Assigned task.
Exclude the pictures. Transcribe, exactly as written, the lines from the one with "You are a computer-use" through the end of the entries below.

Material for this exercise.
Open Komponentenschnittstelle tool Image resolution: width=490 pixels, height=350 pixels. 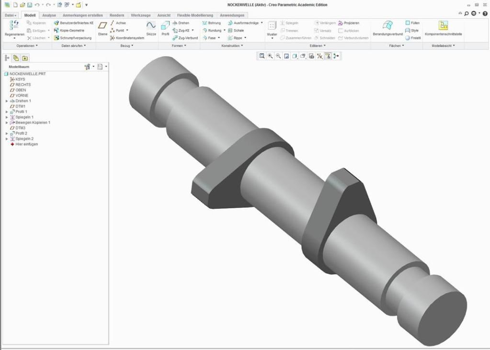443,25
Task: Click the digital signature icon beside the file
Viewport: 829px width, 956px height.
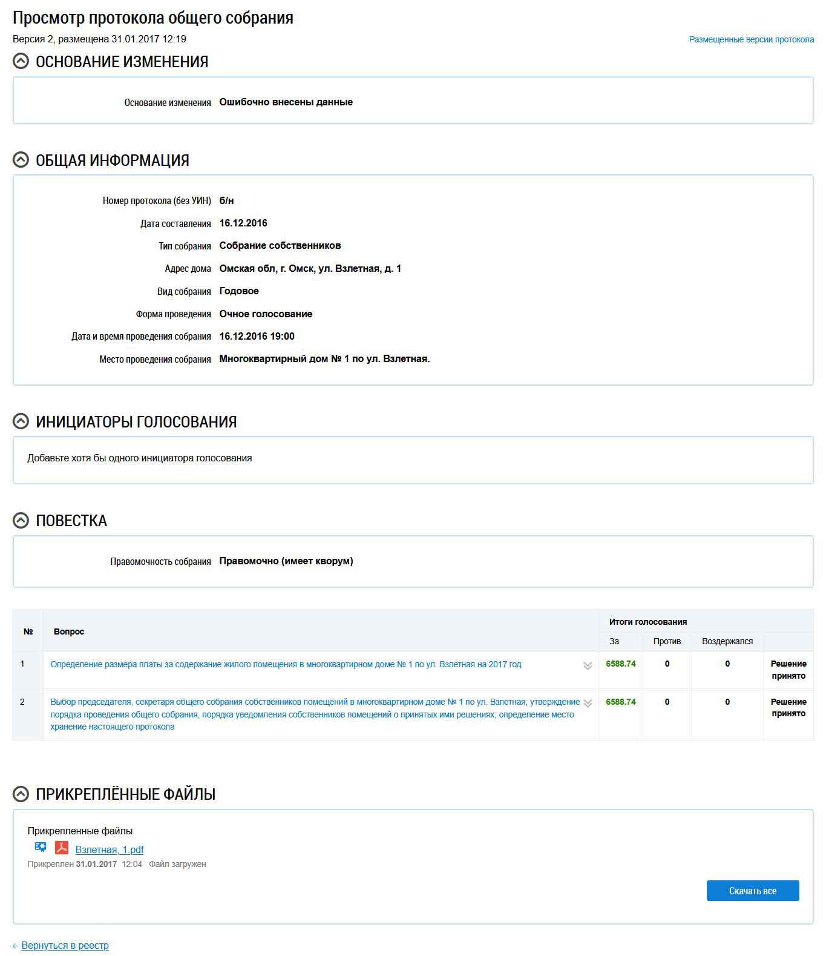Action: 41,847
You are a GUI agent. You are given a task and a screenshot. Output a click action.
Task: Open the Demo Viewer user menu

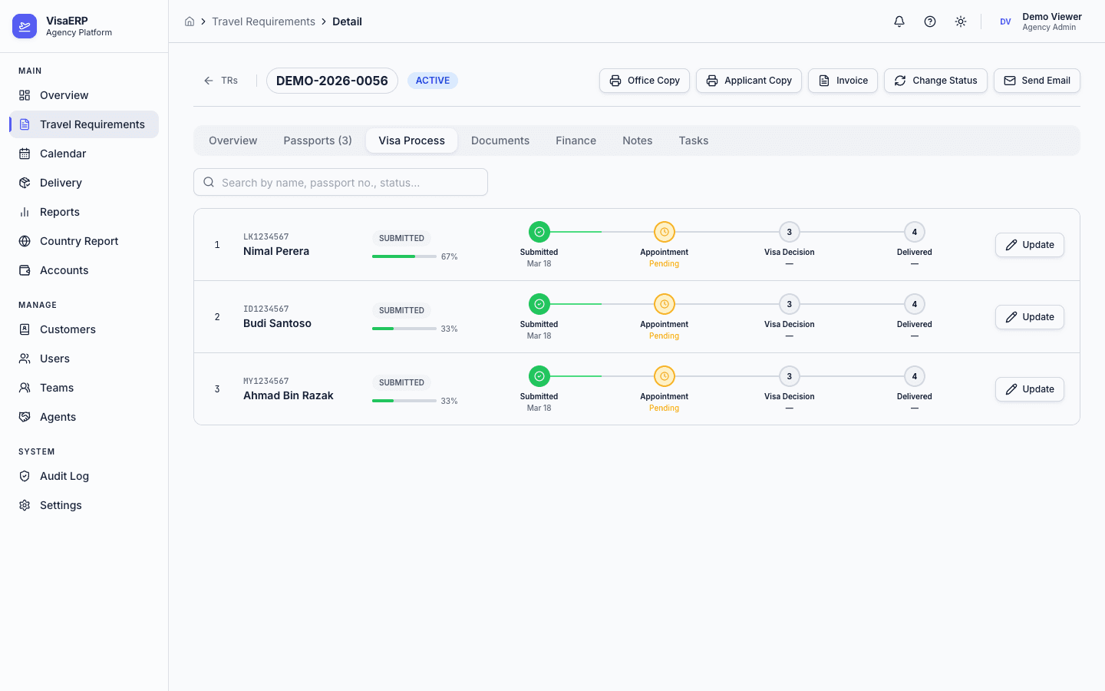point(1040,21)
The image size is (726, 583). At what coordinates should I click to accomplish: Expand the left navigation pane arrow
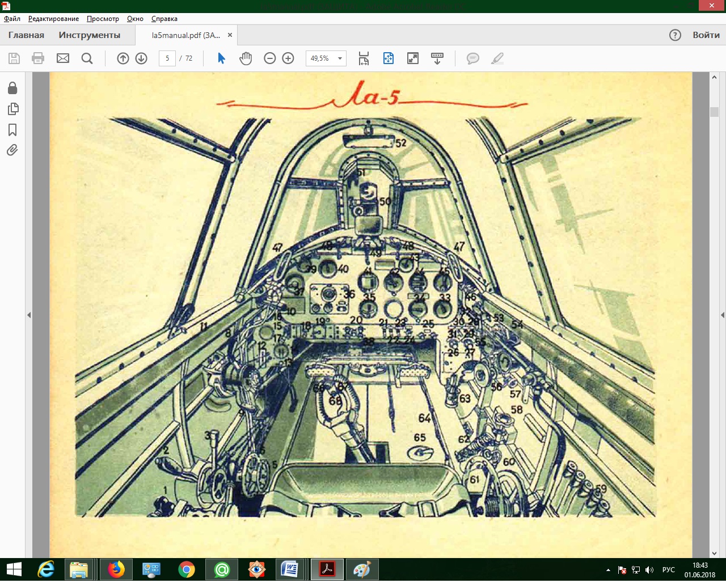pyautogui.click(x=29, y=315)
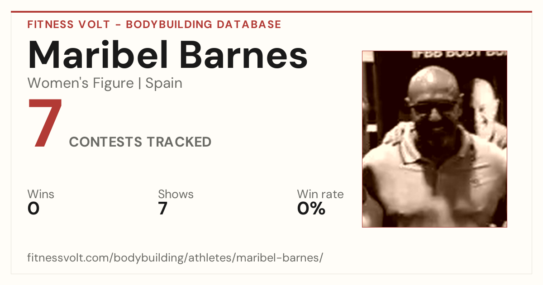Click the IFBB banner text in photo
Image resolution: width=543 pixels, height=285 pixels.
[x=457, y=54]
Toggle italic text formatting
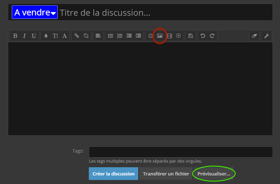The image size is (280, 184). pyautogui.click(x=24, y=36)
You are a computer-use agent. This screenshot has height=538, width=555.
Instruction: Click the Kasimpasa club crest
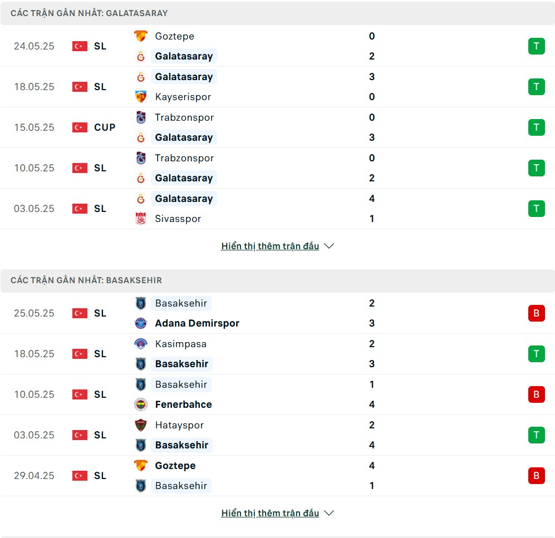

Expected answer.
You are a computer-use agent. This screenshot has height=538, width=555.
Instruction: Click the Kasimpasa club crest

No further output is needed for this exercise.